Recent efforts to examine ‘silence’ as a meaningful concept for global politics were generally grounded in a fruitful, albeit mainly metaphorical and ideational, understanding of its possible value as political sign. Silence may be – in the most disparate fields – a telling expression of political repression, censorship, concealment, debasement, denial or ignorance. But also, conversely, the exact opposite, namely a form of conscious political agency, through which the politics of social resistance, dissent and contestation extends its semiotic repertoire (Hansen 2000; Bhambra and Shilliam 2009; Dingli 2015).
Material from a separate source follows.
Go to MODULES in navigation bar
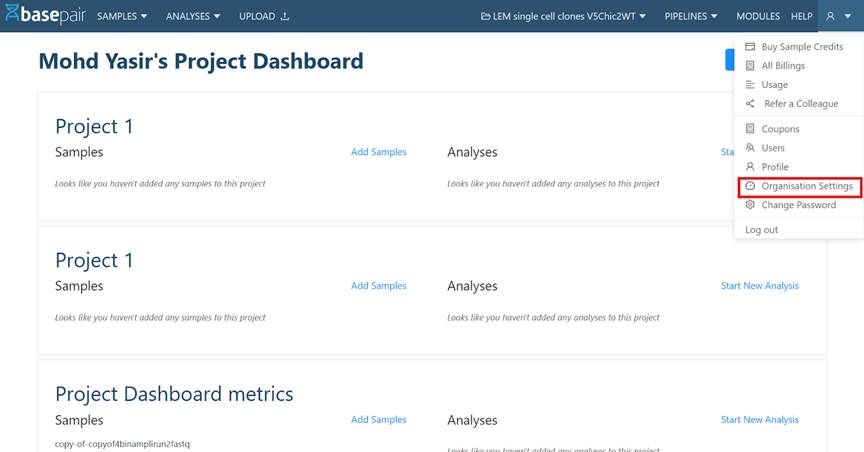The image size is (864, 452). pyautogui.click(x=758, y=17)
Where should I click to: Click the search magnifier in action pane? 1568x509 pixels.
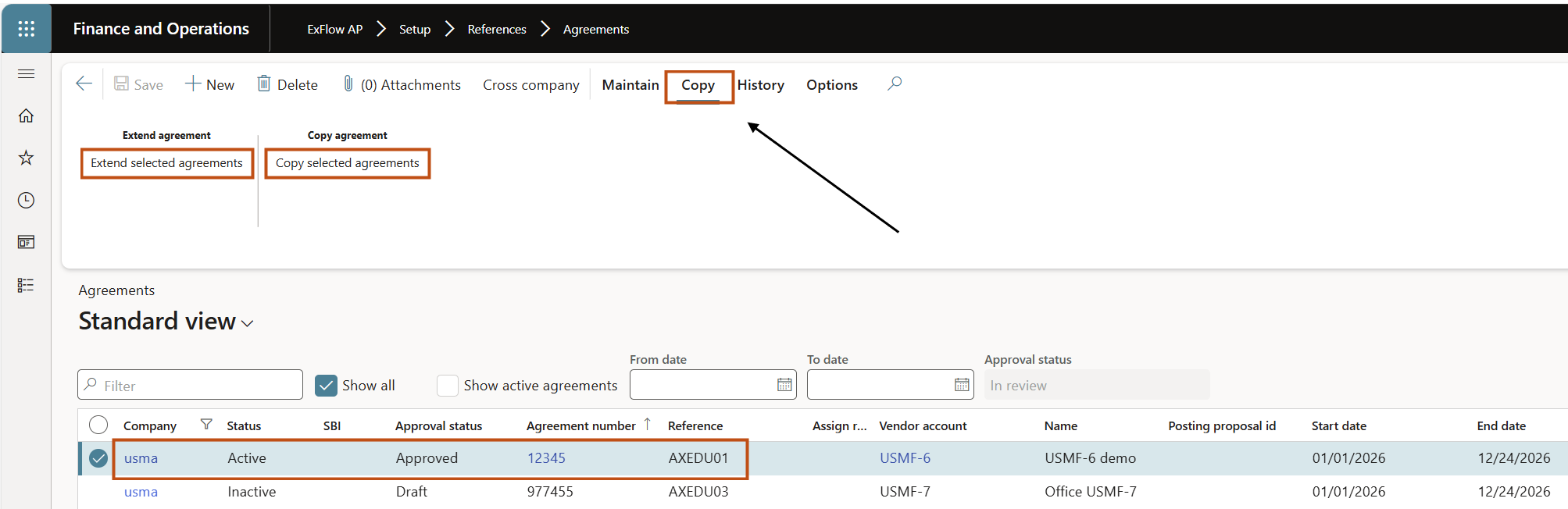click(x=895, y=84)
That line of research convincingly underlines, through different analytical prisms, that the power of silence resides surely in its ‘inherent ambiguity’, as a form of simultaneous absence and presence through which power is exercised in all its modalities ‘whether for purposes of domination or of resistance’ (Achino-Loeb 2006, p. 3). This ambivalence of silence have been consistently examined in the most diverse fields of knowledge within social sciences and humanities, such as political philosophy (Le Breton 1997), social history (Aminzade 2001; Ben-Ze’ev et al. 2010; Corbin 2016), sociology (Beck 2002; Ferguson 2003; Parpart 2010; Wagner 2012; Sue 2015); gender studies (Ryan-Flood and Gill 2010), literary studies (Boldt et al. 2013), social anthropology (Achino-Loeb 2006), social psychology (Zielinski 1975), organization studies (Brinsfield et al. 2009) or communication (Noelle-Neumann 1985). The ambiguity of silence can be in addition examined not only in terms of the pragmatics of everyday language (Jaworski 1993; Tannen and Saville-Troike 1987; Thiesmeyer 2003; Nakane 2007), political discourse (Schröter and Taylor 2018), its rhetoric (Glenn 2004; Glenn and Ratcliffe 2011) or its emotional aspects (Thompson and Biddle 2013) but also in terms of the ethical challenges it entails (Billias and Vemuri 2017). For instance, a path-breaking study on sexual harassment published two decades ago explained not only how dominant groups silence marginalized members of society but also how sometimes marginalized groups themselves privilege or abandon another as well (Clair 1998).